A new study from Korea suggests that combining high dose omega 3 fats – 4g/day providing 1.86 grams of eicosapentaenoic acid (EPA) and 1.4 grams of docosahexaenoic acid (DHA) – may be more effective in managing patients with mixed dyslipidemia than using an anti-cholesterol (statin) drug alone. Mixed dyslipidemia is defined as elevated blood levels of total cholesterol and triglycerides.
After a run-in period of 6 weeks on a standardized diet, 62 patients were randomized to receive either simvastin alone, or simvastin plus omega 3 fats. Fifty subjects completed the 6-week prospective, randomized, open-label study, with 7 drop outs in the combination therapy group and 5 in the simvastatin-only group. In the omega-3 plus statin group there was an average decreases in triglyceride levels of 41.0 percent, compared to 13.9 percent in the statin only group. Additionally, there were significant reductions in LDL cholesterol levels in both groups, while HDL levels (“good” cholesterol) were not affected by either intervention.
While those results might look good on the surface, they may not tell the whole story. The purpose of conducting clinical trials like this one is to inform clinical decision making and correctly identify therapies that are beneficial, non beneficial, or harmful. Optimal therapy would be the treatment or combination of treatments that gave the best results with fewest side effects that was also cost effective.
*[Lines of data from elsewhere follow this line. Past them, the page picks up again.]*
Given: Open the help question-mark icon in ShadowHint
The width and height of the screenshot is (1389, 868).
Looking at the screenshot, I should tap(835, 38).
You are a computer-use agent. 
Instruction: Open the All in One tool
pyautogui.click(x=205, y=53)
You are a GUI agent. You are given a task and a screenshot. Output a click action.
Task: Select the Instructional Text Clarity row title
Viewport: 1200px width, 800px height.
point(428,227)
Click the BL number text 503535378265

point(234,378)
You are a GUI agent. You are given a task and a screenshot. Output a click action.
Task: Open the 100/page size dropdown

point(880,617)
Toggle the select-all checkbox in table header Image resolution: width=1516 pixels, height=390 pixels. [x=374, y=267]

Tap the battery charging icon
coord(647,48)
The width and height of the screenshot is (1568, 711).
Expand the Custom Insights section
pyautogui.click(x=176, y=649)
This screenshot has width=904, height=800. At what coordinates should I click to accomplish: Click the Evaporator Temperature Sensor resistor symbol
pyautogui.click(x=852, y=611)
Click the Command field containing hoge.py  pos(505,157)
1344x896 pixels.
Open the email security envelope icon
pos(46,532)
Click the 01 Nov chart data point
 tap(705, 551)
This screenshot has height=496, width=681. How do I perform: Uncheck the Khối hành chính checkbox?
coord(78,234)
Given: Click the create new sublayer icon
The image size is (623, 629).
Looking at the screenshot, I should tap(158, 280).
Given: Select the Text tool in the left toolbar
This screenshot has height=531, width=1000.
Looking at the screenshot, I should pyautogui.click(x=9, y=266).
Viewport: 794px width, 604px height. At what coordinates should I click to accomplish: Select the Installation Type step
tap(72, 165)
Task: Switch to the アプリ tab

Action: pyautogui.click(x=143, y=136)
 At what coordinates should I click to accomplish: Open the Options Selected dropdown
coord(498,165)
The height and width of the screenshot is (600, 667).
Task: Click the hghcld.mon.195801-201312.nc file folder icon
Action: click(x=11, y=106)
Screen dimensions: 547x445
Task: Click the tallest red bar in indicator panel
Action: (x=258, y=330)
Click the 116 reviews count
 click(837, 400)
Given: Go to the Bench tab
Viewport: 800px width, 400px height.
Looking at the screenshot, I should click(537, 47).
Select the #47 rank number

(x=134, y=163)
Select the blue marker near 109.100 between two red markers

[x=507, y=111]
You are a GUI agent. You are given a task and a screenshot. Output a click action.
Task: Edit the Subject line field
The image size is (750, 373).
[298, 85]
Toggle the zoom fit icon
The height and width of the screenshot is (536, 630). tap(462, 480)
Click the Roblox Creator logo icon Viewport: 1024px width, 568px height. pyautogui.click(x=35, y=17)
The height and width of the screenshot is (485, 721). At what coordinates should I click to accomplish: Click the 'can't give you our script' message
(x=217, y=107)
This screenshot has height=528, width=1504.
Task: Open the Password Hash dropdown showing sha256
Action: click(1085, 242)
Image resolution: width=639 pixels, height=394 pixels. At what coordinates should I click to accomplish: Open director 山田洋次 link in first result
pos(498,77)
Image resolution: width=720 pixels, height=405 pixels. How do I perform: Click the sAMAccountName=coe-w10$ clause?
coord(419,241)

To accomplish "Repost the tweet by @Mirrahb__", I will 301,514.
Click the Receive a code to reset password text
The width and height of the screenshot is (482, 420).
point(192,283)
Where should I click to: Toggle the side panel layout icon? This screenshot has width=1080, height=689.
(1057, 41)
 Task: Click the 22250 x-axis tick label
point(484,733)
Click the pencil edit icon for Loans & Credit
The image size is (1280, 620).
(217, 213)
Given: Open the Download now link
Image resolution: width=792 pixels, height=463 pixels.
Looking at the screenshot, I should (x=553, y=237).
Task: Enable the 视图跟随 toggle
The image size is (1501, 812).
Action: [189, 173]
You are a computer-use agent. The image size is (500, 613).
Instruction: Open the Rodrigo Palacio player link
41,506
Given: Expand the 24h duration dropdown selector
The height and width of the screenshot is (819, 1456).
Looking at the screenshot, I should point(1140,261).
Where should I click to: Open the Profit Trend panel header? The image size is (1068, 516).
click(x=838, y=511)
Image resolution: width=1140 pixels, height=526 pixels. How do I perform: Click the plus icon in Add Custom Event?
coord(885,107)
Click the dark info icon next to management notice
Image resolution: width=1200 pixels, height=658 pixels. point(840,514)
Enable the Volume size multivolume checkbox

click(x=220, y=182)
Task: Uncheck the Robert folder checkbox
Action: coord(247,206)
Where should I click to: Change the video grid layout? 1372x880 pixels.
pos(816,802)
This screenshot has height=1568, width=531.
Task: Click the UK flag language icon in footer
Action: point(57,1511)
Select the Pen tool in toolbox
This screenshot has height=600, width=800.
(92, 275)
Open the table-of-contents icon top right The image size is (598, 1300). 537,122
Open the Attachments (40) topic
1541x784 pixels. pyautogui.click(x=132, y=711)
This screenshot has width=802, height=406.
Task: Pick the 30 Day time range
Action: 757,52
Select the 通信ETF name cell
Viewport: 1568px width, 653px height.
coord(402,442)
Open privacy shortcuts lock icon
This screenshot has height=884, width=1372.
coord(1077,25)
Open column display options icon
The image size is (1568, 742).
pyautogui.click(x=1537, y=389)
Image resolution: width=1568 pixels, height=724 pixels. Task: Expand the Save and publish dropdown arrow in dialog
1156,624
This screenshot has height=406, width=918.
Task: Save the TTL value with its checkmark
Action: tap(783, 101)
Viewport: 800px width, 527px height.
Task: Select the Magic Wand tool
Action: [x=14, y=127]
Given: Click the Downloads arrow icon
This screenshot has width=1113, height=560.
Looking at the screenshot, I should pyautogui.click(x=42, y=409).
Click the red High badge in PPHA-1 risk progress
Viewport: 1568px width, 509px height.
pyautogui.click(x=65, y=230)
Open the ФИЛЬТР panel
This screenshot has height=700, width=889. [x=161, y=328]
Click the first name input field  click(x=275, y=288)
What we do not know from this study is what would have been the outcome if high dose omega-3 fats had been tested alone. A more scientifically rigorous study would have included a third intervention group: High dose omega-3 fats alone. As it stands, we do not know if the dose of omega-3 fats used in this study – about three times the standard dose commonly recommended for prophylactic use – would have outperformed the statins alone, and be as good, or even better than the combination treatment.
So, without testing each of the components used in this trial separately we cannot conclude that statins combined with fish oil is the optimal treatment for dyslipidemias.
Reference: Kim SH, et al. Prospective randomized comparison between omega-3 fatty acid supplements plus simvastatin versus simvastatin alone in Korean patients with mixed dyslipidemia: lipoprotein profiles and heart rate variability. Eur J Clin Nutr. 2011;65(1):110-6.